§ **WHAT YOU WILL DO**
Copy the records from the first line through the line containing "reklama i marketing (814, 226)", swapping "admin" for "editor" and leaving everything else unchanged.

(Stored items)
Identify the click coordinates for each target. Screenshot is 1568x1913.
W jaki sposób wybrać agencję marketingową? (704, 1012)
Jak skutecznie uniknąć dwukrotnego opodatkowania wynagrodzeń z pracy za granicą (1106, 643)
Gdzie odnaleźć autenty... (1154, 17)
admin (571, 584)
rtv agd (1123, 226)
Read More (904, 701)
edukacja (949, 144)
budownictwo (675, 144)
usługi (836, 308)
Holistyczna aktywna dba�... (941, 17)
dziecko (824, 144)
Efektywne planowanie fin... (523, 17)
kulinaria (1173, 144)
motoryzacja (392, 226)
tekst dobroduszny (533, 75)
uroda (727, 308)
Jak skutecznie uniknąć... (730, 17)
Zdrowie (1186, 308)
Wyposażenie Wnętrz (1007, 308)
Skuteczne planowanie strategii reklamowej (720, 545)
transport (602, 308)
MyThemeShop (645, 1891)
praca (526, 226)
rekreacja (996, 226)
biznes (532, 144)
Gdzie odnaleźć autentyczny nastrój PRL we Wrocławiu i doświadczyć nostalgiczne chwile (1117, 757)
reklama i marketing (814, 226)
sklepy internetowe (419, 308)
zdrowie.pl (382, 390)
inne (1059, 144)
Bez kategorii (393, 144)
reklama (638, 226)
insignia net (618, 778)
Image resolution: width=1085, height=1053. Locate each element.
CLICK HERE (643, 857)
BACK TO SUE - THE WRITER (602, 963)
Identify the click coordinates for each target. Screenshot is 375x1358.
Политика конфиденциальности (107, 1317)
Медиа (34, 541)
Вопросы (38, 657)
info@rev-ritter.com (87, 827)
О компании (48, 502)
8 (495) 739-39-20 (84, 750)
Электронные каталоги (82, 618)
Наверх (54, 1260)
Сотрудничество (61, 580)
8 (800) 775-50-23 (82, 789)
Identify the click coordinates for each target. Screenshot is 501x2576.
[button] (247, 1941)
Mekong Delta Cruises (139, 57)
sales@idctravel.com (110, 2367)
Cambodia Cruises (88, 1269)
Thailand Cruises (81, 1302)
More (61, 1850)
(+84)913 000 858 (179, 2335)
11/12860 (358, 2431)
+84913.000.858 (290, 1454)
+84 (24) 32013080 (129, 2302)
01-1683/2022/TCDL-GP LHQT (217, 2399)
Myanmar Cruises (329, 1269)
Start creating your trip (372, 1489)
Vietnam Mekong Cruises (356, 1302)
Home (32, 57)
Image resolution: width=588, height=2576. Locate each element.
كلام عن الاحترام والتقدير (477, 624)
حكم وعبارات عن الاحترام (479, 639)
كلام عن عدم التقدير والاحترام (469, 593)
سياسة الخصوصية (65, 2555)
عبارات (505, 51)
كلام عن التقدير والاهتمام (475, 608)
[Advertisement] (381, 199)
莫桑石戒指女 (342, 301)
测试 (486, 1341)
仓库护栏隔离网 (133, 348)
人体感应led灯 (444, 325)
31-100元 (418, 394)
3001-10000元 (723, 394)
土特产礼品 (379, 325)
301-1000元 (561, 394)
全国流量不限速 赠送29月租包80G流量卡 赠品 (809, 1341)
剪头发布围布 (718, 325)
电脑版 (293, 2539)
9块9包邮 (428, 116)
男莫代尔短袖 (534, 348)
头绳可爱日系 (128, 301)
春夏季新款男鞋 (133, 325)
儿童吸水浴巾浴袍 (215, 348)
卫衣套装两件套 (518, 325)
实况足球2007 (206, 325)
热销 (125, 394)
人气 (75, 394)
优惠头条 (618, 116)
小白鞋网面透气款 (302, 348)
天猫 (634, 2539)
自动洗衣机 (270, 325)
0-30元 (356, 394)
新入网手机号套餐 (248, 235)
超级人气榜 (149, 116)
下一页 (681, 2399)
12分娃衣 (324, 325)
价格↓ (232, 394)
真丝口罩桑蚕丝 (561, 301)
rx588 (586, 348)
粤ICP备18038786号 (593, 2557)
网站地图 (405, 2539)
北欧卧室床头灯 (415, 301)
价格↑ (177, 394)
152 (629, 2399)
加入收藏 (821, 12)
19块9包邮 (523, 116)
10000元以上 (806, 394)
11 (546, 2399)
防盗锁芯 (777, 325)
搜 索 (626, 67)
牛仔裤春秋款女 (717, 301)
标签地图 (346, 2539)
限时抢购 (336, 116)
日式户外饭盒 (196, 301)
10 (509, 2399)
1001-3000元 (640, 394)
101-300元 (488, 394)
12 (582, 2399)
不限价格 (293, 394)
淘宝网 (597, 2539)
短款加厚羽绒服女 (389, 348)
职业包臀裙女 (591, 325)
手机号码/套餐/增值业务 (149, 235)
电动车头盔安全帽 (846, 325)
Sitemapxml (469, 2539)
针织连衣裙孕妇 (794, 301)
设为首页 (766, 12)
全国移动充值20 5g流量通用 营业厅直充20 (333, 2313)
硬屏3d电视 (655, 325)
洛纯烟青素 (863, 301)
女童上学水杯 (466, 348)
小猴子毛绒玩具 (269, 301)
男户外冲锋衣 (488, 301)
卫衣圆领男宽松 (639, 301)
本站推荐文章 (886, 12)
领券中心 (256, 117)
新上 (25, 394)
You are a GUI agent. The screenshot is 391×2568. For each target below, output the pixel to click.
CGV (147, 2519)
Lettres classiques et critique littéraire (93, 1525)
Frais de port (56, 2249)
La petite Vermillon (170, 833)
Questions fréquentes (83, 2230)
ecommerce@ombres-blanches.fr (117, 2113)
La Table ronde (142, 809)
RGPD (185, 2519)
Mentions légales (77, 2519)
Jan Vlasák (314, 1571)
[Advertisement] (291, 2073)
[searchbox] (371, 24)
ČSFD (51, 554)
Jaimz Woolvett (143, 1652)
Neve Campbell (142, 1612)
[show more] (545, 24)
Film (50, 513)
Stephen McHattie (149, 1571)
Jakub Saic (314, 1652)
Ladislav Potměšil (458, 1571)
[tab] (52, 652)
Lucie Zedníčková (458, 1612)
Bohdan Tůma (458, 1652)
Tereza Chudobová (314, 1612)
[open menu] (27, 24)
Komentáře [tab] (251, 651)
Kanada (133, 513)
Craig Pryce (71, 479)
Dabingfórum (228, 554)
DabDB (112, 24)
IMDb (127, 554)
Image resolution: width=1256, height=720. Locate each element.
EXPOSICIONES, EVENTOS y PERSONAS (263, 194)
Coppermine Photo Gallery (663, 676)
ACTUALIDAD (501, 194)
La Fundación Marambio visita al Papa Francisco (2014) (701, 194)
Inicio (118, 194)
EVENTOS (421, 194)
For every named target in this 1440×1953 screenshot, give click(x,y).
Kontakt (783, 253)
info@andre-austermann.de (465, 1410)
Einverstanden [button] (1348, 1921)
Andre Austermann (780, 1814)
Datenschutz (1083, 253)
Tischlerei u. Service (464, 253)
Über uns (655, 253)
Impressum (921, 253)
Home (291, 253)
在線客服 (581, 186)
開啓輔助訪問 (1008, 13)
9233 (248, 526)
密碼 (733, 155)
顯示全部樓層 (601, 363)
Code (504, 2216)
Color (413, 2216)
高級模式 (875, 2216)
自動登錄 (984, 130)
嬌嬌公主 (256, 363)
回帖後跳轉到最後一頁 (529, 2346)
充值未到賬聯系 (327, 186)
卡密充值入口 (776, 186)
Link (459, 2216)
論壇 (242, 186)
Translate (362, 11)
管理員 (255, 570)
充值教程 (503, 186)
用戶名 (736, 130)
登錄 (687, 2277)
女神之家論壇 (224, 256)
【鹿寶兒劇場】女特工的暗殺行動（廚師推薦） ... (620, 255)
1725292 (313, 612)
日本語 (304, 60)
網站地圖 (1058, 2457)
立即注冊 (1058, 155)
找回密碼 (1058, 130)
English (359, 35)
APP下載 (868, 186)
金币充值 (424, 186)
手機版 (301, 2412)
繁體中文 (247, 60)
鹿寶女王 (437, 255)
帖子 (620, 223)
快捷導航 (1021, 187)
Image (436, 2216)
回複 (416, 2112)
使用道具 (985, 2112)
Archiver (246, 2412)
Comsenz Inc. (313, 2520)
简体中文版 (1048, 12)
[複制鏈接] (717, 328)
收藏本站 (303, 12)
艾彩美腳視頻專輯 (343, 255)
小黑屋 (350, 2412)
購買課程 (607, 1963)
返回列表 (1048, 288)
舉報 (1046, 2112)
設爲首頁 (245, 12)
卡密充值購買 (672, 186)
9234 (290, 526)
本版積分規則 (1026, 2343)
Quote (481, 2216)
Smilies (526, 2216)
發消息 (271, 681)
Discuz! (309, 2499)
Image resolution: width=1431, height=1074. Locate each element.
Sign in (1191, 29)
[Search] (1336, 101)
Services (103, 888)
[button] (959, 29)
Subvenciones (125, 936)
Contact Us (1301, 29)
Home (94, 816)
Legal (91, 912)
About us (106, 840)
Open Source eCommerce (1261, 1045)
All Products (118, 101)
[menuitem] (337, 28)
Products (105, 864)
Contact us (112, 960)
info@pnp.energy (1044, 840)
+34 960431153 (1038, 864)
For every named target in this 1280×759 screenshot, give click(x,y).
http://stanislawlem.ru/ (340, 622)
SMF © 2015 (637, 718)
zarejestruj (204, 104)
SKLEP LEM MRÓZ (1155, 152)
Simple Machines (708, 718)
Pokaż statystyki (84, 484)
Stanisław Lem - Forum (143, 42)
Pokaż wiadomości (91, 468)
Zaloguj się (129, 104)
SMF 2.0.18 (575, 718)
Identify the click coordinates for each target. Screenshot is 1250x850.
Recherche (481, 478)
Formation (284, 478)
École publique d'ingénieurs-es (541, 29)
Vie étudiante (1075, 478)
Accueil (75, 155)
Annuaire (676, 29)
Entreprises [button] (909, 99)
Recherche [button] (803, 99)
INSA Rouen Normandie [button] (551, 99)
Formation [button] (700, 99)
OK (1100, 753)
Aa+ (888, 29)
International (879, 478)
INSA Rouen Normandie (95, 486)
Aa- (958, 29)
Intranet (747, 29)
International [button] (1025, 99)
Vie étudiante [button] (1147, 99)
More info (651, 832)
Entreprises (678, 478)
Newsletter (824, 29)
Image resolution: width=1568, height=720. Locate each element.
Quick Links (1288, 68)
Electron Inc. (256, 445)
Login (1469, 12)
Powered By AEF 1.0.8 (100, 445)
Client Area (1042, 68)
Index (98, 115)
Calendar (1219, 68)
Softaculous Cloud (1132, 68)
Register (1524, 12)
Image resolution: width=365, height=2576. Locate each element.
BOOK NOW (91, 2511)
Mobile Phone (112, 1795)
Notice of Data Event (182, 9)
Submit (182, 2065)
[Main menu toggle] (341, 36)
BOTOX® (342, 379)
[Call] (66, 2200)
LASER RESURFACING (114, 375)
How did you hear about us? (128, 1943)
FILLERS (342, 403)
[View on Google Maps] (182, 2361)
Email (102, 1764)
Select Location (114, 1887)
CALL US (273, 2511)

§ **TASK SOLUTION**
Identify the click coordinates for each target. Screenshot is 1568x1913.
W jaki sposób wybrać agencję marketingową? (704, 1012)
Jak skutecznie uniknąć dwukrotnego opodatkowania wynagrodzeń z pracy za granicą (1106, 643)
Gdzie odnaleźć autenty... (1154, 17)
editor (571, 584)
rtv agd (1123, 226)
Read More (904, 701)
edukacja (949, 144)
budownictwo (675, 144)
usługi (836, 308)
Holistyczna aktywna dba�... (941, 17)
dziecko (824, 144)
Efektywne planowanie fin... (523, 17)
kulinaria (1173, 144)
motoryzacja (392, 226)
tekst dobroduszny (533, 75)
uroda (727, 308)
Jak skutecznie uniknąć... (730, 17)
Zdrowie (1186, 308)
Wyposażenie Wnętrz (1007, 308)
Skuteczne planowanie strategii reklamowej (720, 545)
transport (602, 308)
MyThemeShop (645, 1891)
praca (526, 226)
rekreacja (996, 226)
biznes (532, 144)
Gdzie odnaleźć autentyczny nastrój PRL we Wrocławiu i doświadczyć nostalgiczne chwile (1117, 757)
reklama i marketing (814, 226)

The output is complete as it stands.